Même en l’absence d’un cadre réglementaire, le fossé qui sépare les médecins modernes et les tradi-praticiens s’est considérablement résorbé ces dernières années. En avril 2007, le gouvernement camerounais, avait introduit un projet de loi visant non seulement à assainir le secteur de la médecine traditionnelle mais aussi a résorber certains problèmes para physiques auxquels la médecine moderne est souvent confrontée. Ce texte permettra aux corps de métiers se rattachant à la médecine traditionnelle d’être éclaircis. Il en sera ainsi des naturopathes, la pharmacopée, la phytothérapie, la pharmacie traditionnelle africaine et la voyance. En plus, une collaboration doit désormais exister entre les praticiens de la médecine traditionnelle et ceux de la médecine moderne. Ce qui évitera des situations de dérive comme il y a quelques années où l’autorité en charge de la santé publique avait frappé le poing sur la table en fermant systématiquement des cliniques de médecine naturelle dont les promoteurs prétendaient soigner le VIH/sida. Il n’était pas possible à cette époque d’évaluer ces affirmations sans l’existence d’un organe comme le Conseil national des tradi-praticiens du Cameroun ou le comité consultatif national du même corps prévu dans la nouvelle loi cadre. « Il est avéré que certaines plantes réagissent favorablement à certaines des infections liées au VIH/sida, mais il est important de les étudier au préalable, comprendre leur action avant de prendre position » déclare un responsable du ministère de la santé publique.

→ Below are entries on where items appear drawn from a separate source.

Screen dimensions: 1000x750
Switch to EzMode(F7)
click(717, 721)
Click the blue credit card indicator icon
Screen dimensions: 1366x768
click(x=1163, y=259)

Avec la nouvelle réglementation, les choses ne seront plus comme avant. Pour exercer, le tradi-praticien devra être titulaire d’un certificat délivré par le ministère de la santé publique. Et pour obtenir ce document, il devra être reconnu dans son entourage et par l’autorité traditionnelle de son village. Les médecins traditionnels devront désormais arrimer leur pharmacopée aux normes élémentaires de la médecine moderne, notamment la disponibilité d’une posologie et la conservation des médicaments, la plupart des médicaments utilisés dans ce domaine n’ayant pas été validé par des recherches scientifiques. Cette profession étant fortement rattachée aux ressources naturelles, des mécanismes de protection de la nature ainsi de la propriété intellectuelle seront également mis en place, l’objectif étant de respecter les accords sur la diversité biologique, notamment celui sur les Aspects des droits de propriété intellectuelle qui touchent au commerce(ADPIC). Les us et coutumes d’une communauté basés sur les herbes et les écorces médicinales constituent des enseignements de grande valeur pour les chercheurs à la recherche de nouveaux médicaments.
En comblant ce vide juridique, les autorités camerounaises permettent aux tradi-praticien d’avoir une main tendue vers les chercheurs et pharmaciens occidentaux qui peuvent s’unir pour la recherche de nouveaux médicaments. Les médecins traditionnels s’avéreront plus efficaces lorsqu’il s’agira de faire face aux épidémies à l’intérieur du pays. En effet, ces derniers vivent pour la plupart au sein des communautés et sont toujours les premiers à constater les premiers signes de la maladie. Conscient du rôle qu’ils jouent dans ce cas là, un naturopathe estime « qu’un réseau de communication étanche devrait exister entre nous qui sommes en aval et les autorités en charge de la santé publique en amont. Les responsables de la santé publique lancent le plus souvent les campagne de sensibilisation et d’information de masse sur les épidémie dans nos villages sans nous associer, alors que nous constituons une source potentielle d’information sur la maladie et les mesures à prendre pour passer le message de prévention»
Au Cameroun, nombre de médecin traditionnels sont disposés à accepter les principes de la médecine moderne. Certains, au préalable y envoient leurs patients faire un diagnostic avant tout traitement. C’est l’inverse qui n’est pas possible. Au regard des prouesses réalisés par la médecine traditionnelle ces dernières années, il est judicieux qu’elle soit intégrée dans le système national de santé.